Since I was a child, there has been a particular narrative playing in my mind about my own story. It was a story filled with blame. The phrases replayed over and over in my thoughts: “I was chewing on the string.” “I disobeyed.” “It was my fault.” Even though the accident happened when I was only four years old, the weight of responsibility somehow attached itself to my heart. Those quiet accusations followed me as I grew up, tying shame to the scars on my body and shaping the way I saw my story.

But those accusations were never from God.

They were lies.


Scripture tells us that the enemy is the father of lies (John 8:44), and one of the ways he works most subtly is by attaching shame to wounds so that we carry burdens we were never meant to hold. For years, the Lord was gently trying to break those lies off of my life. He was trying to move me from a place where I believed I was the problem into a place where I could see His mercy and purpose woven through my story.


Over time, I reached a place where I truly accepted my story. In fact, I began to love it. I love the journey God has taken me on, and I even adore my scars because they now tell a story of survival, healing, and the faithfulness of God. Yet even after embracing my story outwardly, there was still something buried deep within my heart. There was pain that had been suppressed for years, pain that forgiveness had not fully touched yet. God knew it was there, and He was inviting me deeper. Hebrews 12:15 warns us to see that no bitter root grows within us, and God was revealing that there was still a root hidden in my heart that needed to be pulled out. It was time to release the final pieces of shame I had been holding onto and step fully into the life God had been preparing for me.

On March 19, 2023, I made a decision that terrified me.

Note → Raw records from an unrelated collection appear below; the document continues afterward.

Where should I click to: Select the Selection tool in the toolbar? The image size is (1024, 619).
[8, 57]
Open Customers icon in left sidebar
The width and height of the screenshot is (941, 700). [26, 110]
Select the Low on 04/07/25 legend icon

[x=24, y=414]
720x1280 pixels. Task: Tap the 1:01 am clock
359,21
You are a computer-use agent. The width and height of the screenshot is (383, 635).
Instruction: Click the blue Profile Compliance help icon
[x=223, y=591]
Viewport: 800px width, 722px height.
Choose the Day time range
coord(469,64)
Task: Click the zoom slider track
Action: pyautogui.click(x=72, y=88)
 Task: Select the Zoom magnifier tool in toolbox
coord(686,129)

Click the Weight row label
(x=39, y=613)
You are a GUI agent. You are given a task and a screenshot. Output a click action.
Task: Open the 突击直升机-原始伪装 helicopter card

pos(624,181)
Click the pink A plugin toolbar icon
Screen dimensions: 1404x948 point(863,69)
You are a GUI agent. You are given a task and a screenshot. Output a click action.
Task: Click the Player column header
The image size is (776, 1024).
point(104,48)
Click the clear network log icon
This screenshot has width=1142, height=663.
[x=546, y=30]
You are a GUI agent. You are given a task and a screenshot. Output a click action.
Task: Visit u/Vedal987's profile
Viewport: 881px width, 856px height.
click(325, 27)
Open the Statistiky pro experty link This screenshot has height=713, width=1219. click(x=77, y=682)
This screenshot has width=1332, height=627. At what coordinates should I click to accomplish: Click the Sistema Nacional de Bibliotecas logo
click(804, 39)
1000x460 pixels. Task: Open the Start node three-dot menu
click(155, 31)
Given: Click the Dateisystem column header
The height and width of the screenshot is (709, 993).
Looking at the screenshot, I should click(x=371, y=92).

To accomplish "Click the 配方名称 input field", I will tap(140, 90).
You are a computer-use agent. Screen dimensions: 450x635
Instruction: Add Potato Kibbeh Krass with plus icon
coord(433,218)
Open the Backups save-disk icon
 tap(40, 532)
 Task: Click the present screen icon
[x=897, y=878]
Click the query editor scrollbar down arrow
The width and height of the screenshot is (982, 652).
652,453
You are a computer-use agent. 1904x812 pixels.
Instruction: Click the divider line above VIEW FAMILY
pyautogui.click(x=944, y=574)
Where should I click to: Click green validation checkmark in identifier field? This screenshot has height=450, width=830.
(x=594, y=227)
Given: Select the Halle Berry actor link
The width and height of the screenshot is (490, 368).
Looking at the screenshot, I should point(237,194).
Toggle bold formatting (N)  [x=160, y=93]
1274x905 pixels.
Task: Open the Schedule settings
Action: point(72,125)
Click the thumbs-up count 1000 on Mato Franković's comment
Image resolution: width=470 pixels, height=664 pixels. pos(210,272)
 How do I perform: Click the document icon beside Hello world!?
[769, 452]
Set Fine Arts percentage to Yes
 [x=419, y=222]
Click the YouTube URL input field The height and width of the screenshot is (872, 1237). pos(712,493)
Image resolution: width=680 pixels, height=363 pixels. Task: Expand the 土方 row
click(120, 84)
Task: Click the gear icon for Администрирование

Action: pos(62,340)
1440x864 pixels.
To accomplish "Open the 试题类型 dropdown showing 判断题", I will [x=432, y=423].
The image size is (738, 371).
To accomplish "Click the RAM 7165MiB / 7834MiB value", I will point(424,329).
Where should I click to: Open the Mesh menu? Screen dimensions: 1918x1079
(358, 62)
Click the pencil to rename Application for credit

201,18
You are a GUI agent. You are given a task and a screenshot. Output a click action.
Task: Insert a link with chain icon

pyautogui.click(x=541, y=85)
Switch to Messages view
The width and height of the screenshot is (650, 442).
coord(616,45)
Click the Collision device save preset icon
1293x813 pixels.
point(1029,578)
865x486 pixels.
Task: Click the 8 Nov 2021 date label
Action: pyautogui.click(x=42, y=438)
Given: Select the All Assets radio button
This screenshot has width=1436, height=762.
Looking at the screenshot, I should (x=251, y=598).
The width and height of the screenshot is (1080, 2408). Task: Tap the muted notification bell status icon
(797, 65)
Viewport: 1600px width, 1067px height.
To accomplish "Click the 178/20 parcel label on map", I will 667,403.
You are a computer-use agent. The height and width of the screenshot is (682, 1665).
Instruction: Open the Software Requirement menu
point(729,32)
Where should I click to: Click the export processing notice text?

I forgave myself, and I forgave the dress.


For years, the dress connected to my accident had existed in my mind as something far greater than fabric. It had become a symbol of pain, blame, and unanswered questions. So I did something that felt almost impossible: I ordered a copy of the dress on eBay. When I clicked the purchase button, my heart was racing. I didn’t even want the dress sent to my house. Instead, I had it mailed to a friend’s house in Pennsylvania, and he held onto it until I arrived.


Truthfully, I didn’t want to face it at all. But I felt the Lord prompting me clearly. John 8:36 says, “So if the Son sets you free, you will be free indeed.” I knew God was leading me toward freedom, even though the path there felt painful.

I also knew I didn’t want to face that moment alone. My friend offered to come with me to the church prayer room early in the morning before he went to work so he could be there with me. I will never forget that morning. I walked into the church while the sun was barely rising, the building quiet and still. I went into the prayer room, turned on worship music, and sat down.


Almost immediately, I collapsed onto the floor.


The presence of God filled the room so heavily that I could barely stay upright. Tears began pouring out of me as years of suppressed emotion surfaced all at once. Psalm 34:18 says, “The Lord is near to the brokenhearted and saves the crushed in spirit,” and in that moment I felt the nearness of God in a way I cannot fully describe.

Through my tears, I grabbed a notebook and began writing a prayer. I had no intention of sharing it with anyone. I thought it would simply stay between God and me on the pages of my journal. But when I finished writing, my friend gently held my hand and told me to say it out loud.


I was shaking so much that I could barely speak. My voice trembled through tears as I read the words I had just written: “Today, Lord, I want and plead for complete restoration. Sitting in Your overwhelming presence, I accept Your complete restoration of my soul and my life. I hold the thing that has held me captive for too long—the thing I have let define me—the dress. Today I hold it and say thank You for using it to transform me. Today I forgive it for harming me. I forgive myself for disobeying. I forgive the company that made it. I forgive those who hurt me because of the harm it caused. And I say, Jesus, it is Yours. This is the day I declare freedom over it.”


As I spoke the words aloud, I found myself adding more through tears, crying out to God to restore every broken place in my heart. Something shifted in that room. James 5:16 reminds us that when we confess and pray with one another, healing begins, and that morning healing began flooding my heart. We finished our time by praying for each other, deeper and more vulnerably than we ever had before.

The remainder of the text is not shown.